Roasted Vegetable Salad

Salads are always so refreshing. Just simple ingredients but there are numerous ways in which you can prepare and serve salads – warm, cold, roasted . Then the umpteen dressings you can come up with – just a small tweak of substituting one ingredient with another in the dressing creates a different flavor all together. I am always trying to learn new dressings that are hassle free, can be created once and used later. So please do share some interesting home made dressings if you have some.

This salad I decided to roast the vegetables. It has broccoli and asparagus that I really like 🙂


1 medium sized broccoli cut into small florets

A bunch of asparagus stalks

1 bulb of garlic

1 medium sized pink onion sliced

A cup of cherry tomatoes

Mixed salad leaves

2 wholewheat slices of breads broken into crumbs

Dried Italian herbs

2 spoons of extra virgin olive oil

To cook the pasta in boiling water:

200 grams of pasta (any variety you want to use)

2 scallions finely chopped

½ a teaspoon pepper

½ a teaspoon salt

For the dressing:

1 piece of grated old ginger – that’s about 2 teaspoons

Juice of one orange

Juice of one lime

Pre-heat the oven at 300 degree centigrade to roast the vegetables. Mix the broccoli florets, cherry tomatoes, asparagus, garlic cloves, onions and bread pieces in your roasting tray. Just tear apart the bread pieces into any shape . Cut off the hard portion (the lower bark or stalk part) of the asparagus since it is difficult to eat that. Sprinkle olive oil and dried Italian herbs. Roast in an oven for about 30 min until you see the veggies turning brown and shriveled up. I liked the way the bread crumbs became crunchy croutons after roasting owing to the olive oil and tried herbs sprinkled over them.

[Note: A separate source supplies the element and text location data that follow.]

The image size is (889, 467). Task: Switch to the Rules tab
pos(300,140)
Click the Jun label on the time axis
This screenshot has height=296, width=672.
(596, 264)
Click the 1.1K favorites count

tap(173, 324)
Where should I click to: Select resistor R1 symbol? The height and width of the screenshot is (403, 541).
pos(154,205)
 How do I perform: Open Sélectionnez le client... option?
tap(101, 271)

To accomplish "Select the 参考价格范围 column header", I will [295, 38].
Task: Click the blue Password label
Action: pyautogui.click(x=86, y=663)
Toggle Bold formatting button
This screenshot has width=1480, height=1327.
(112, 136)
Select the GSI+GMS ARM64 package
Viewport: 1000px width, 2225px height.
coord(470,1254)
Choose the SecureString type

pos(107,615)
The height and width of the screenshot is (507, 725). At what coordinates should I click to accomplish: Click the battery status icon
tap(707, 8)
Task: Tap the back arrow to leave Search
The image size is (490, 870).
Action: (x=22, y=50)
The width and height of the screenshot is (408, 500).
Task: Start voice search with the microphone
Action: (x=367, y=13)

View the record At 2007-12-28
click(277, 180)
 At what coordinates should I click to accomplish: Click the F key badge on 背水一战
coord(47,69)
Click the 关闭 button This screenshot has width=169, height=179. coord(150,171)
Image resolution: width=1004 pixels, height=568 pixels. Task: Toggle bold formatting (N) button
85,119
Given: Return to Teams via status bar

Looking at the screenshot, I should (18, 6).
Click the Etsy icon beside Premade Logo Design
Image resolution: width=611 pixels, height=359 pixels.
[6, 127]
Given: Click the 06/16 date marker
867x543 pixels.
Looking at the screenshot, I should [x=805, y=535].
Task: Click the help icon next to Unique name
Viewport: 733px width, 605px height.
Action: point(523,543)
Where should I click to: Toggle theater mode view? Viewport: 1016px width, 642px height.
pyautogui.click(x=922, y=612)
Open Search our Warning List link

A closer look at the roasted vegetables:

Simultaneously boil water to cook pasta. Add the chopped scallions, salt, pepper and pasta in the boiling water. The scallions, salt and pepper just help to add some flavour to boiled pasta 🙂

When the pasta is cooking and the veggies are roasting, prepare the dressing. Grate the ginger. Squeeze the juice out of the lime and orange. Stir the ingredients in a bowl. Strain the juice so that the grated ginger flakes are removed and you are only left with a juice of orange, lime and ginger. I decided not to add olive oil to the dressing since the vegetables were already roasting in olive oil so felt this juicy dressing would catch onto the oil once I would toss the salad. I had not tried this dressing before and hence was a bit of a trial and error for me 🙂

Putting it together:

Drain the pasta once cooked under cold running water so that is stops cooking further. Cool the hot veggies so that they are warm enough to eat. Toss the roasted vegetables, cooked pasta, mixed salad leaves and dressing in a large salad bowl.

Serve either as a side or can be eaten as an entire meal as well.